FIFA president Gianni Infantino has declared 'positive' tests have been made to implement VAR at the upcoming Women's World Cup in France with the Swiss a strong backer of the technology.
Along with UEFA leader Aleksander Ceferin, the pair chaired a meeting on Monday around the proposed use of VAR for the summer's competition, with a final decision to be made next week at a meeting in Miami.
Should the plans go ahead, it will follow on from last year's Men's World Cup, where the technology was put into effect for the first time in an international football tournament, with Infantino revealing at the meeting that constructive steps are being made ahead of the summer event.

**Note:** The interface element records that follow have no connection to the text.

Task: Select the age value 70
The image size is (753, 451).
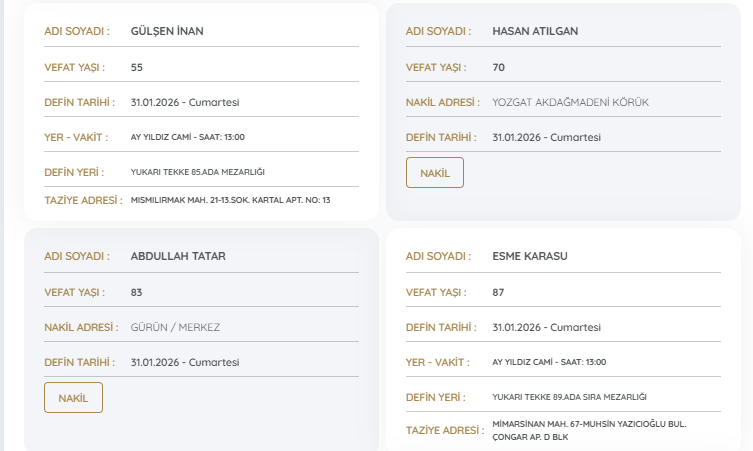Action: (x=499, y=66)
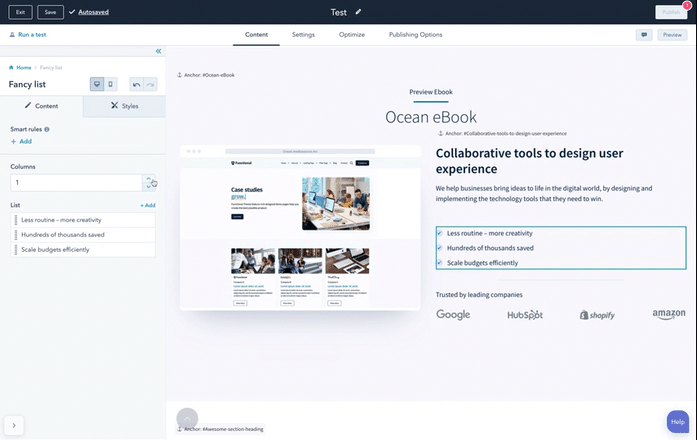The height and width of the screenshot is (440, 697).
Task: Expand the bottom-left panel chevron
Action: tap(14, 425)
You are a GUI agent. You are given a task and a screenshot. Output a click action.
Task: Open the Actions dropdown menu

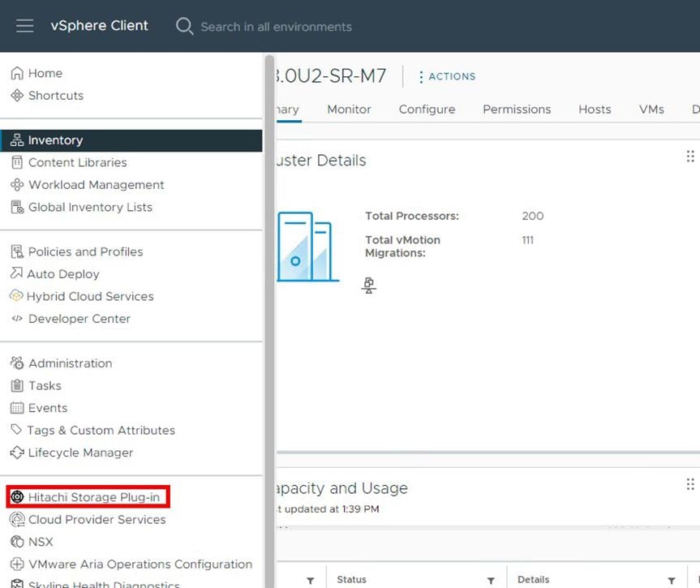[x=446, y=76]
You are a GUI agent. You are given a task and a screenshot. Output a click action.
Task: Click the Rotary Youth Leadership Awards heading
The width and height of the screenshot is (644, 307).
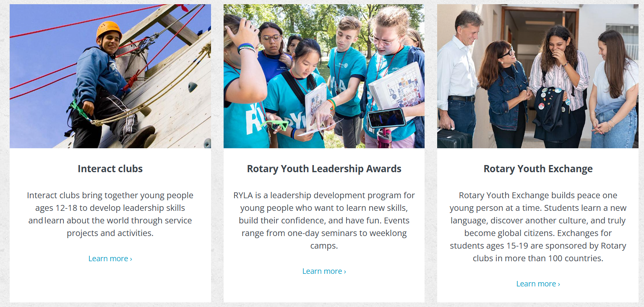(324, 169)
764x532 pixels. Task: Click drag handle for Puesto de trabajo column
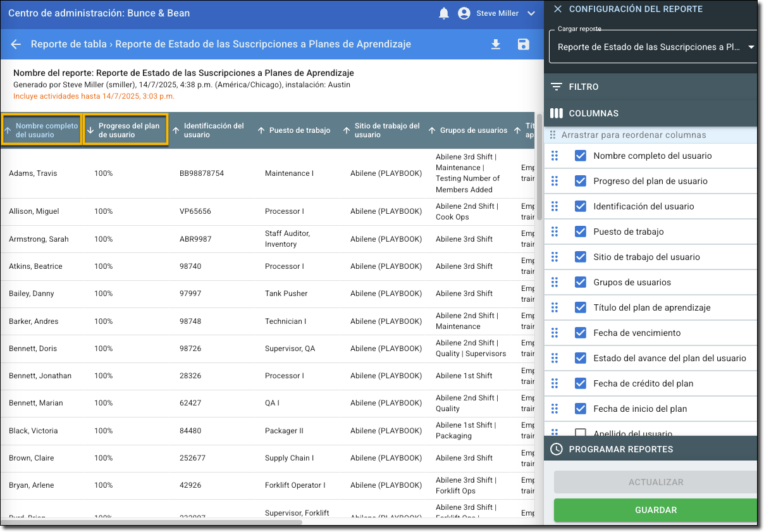coord(555,232)
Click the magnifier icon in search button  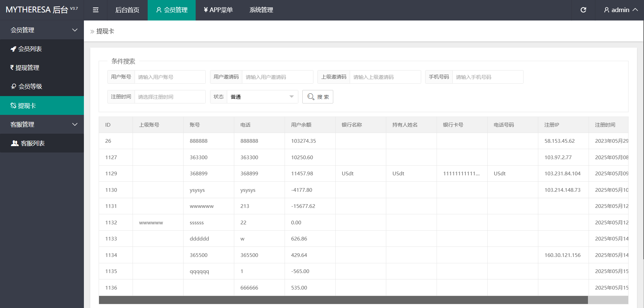[311, 97]
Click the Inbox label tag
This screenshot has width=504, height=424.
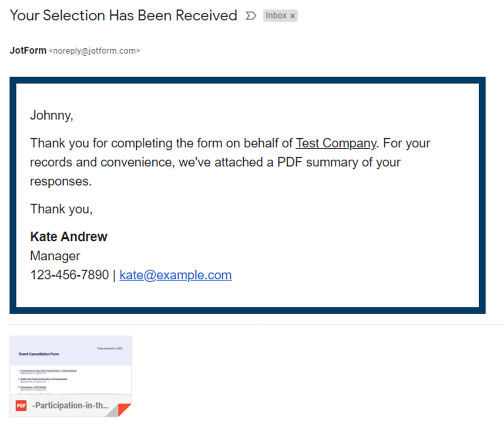point(276,16)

"The tests were quite positive," he said, as quoted by Sky Sports.
"I would of course wish that we do use VAR at the Women's World Cup."
The video assistant referees will likely be made up of a mixture of female referees as well as male officials, who oversaw the technology's use in Russia last year. As no domestic women's leagues implement VAR, it is thought a mixed group of officials will be beneficiary.
Those with experience working in VAR at the 2018 World Cup in Russia have already been undergoing trials at a boys' youth tournament in Qatar together with Women's World Cup match officials to make sure the technology can be used to its maximum potential.
United States women's national coach Jill Ellis discussed the topic on Monday as well, offering her backing for VAR, having previously advocated its application last year.
"It's great news. I think everyone in our sport realised it was such a positive, and to have now the same access to the same technology, I think it's great," Ellis said. "It's going to be an intense World Cup and I think having the benefit of VAR is important."